----- TEXT SEGMENT
Interview | FFS 5 with The Good Graces’ Kim Ware

Photo by Maigh Houlahan

After picking up her trusty guitar from an antique market in 2006, the Good Graces’ Kim Ware went from notable Atlanta drummer to full-fledged singer-songwriter and frontwoman. Well-loved for their culmination of indie folk and Americana, the Good Graces are prepping for the release of their latest album come 11 October. Titled Prose and Consciousness, it’s the next installment in a natural continuation of poignant, emotive songwriting and performances from the folk band.

Ahead of its release, Ware took the time to take part in our ongoing ‘FFS 5’ interview series.

Please tell us a bit about yourself. Where are you from and how did you get started in music? Any defining moments along the path to present day?

I live in Atlanta now, but I grew up in a really small town in the foothills of North Carolina, called Kings Mountain. When I was 12 decided I wanted to play drums in the school band—it was the only instrument I had ever been interested in, I think because I was a big tomboy and I thought of drums as a ‘boy’ instrument. I really took to it; I got my first kit when I was 16 and I still play, though not quite as much as I used to, but I was in various bands all through college (and long after).

The first band I played in that made it out of the practice room was a punk / grunge / noisy art-rock trio called Tex Svengali; playing with them had such a big impact on me because I was super shy and quiet but it was sort of the antithesis of that—I guess you could say it brought me out of my shell a little bit. I didn’t really start writing songs and playing guitar until years later; in 2006 or so I picked up a guitar sort of on a whim at a flea market in Atlanta. I started playing around with really simply chord structures, not at all knowing what I was doing, but all these breakup songs just started coming out (I had gone through a divorce a few years prior). I quickly fell in love with it and just made a point of trying to surround myself with people better than me and learn as much as I could from them. And I was really obsessed with the process—of writing songs, putting together set lists, making albums, all of it. I didn’t care that I didn’t know what I was doing, I figured I’d just learn by doing it. So I just kept doing it—fast forward to around 2013 or so and I found myself making my third full-length album with my friend Rob Dyson, who had worked a little with Emily Saliers from Indigo Girls.
----------
— GOALS —
[A] Name every person identified by name in the Kim Ware interview.
[B] Edit the Kim Ware interview, starting at the words "Photo by Maigh" and ending after "to present day?", replacing "emotive" with "heartfelt".
[C] Summarize the Kim Ware interview in two sentences.
The listing that follows is separate material, unrelated to the Kim Ware interview.
----- INFORMATION SUPPLIED
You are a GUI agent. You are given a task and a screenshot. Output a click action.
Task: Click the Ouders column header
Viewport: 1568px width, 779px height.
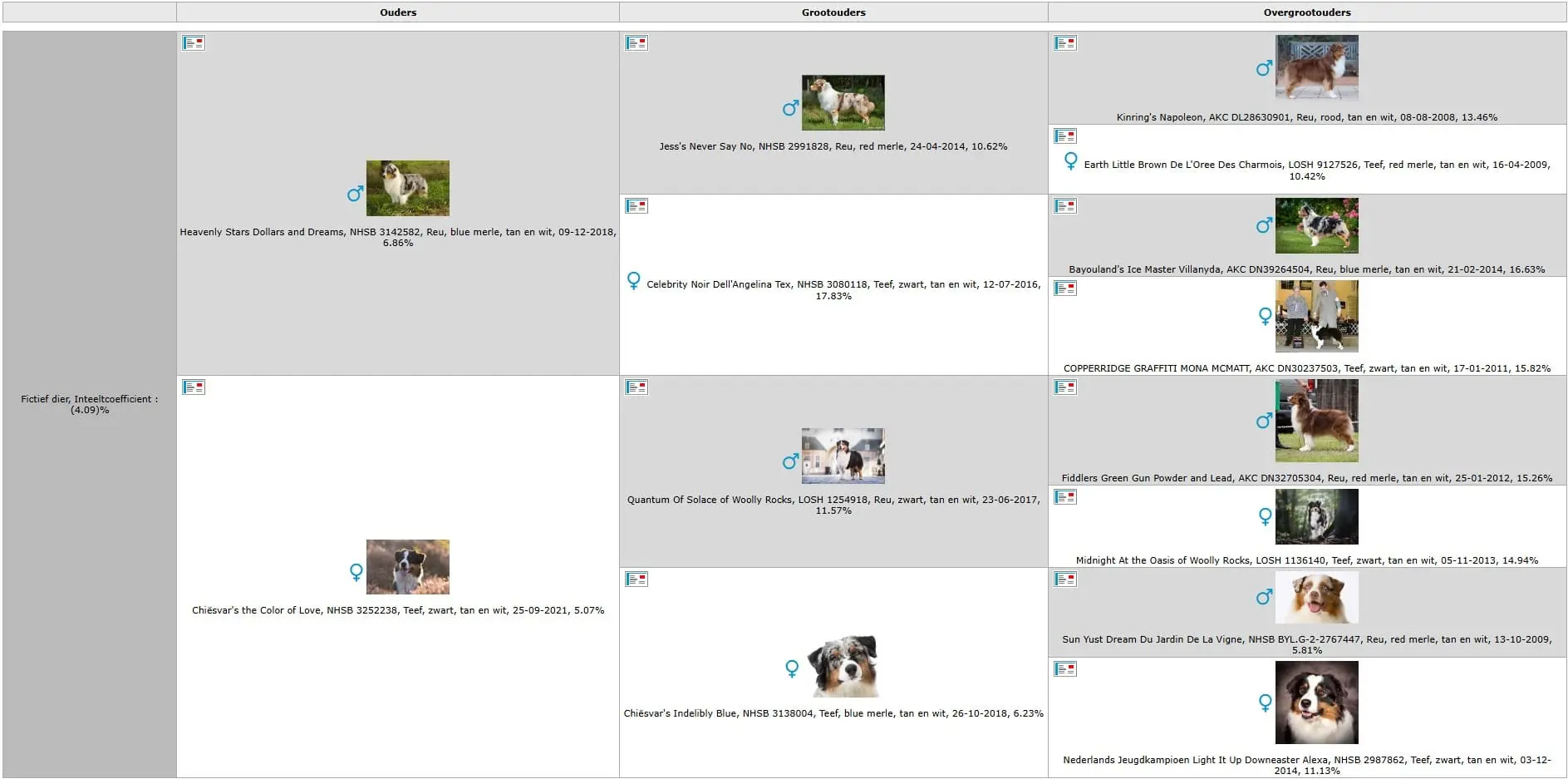[398, 12]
----------
— TASK RESULTS —
[A] Maigh Houlahan, Kim Ware, Rob Dyson, Emily Saliers

[B]
Photo by Maigh Houlahan

After picking up her trusty guitar from an antique market in 2006, the Good Graces’ Kim Ware went from notable Atlanta drummer to full-fledged singer-songwriter and frontwoman. Well-loved for their culmination of indie folk and Americana, the Good Graces are prepping for the release of their latest album come 11 October. Titled Prose and Consciousness, it’s the next installment in a natural continuation of poignant, heartfelt songwriting and performances from the folk band.

Ahead of its release, Ware took the time to take part in our ongoing ‘FFS 5’ interview series.

Please tell us a bit about yourself. Where are you from and how did you get started in music? Any defining moments along the path to present day?

[C] Kim Ware grew up in Kings Mountain, North Carolina, and now lives in Atlanta. She began playing drums at 12 and played in bands such as the trio Tex Svengali, then took up guitar and songwriting in Atlanta around 2006 and now fronts the Good Graces, whose album Prose and Consciousness is due on 11 October.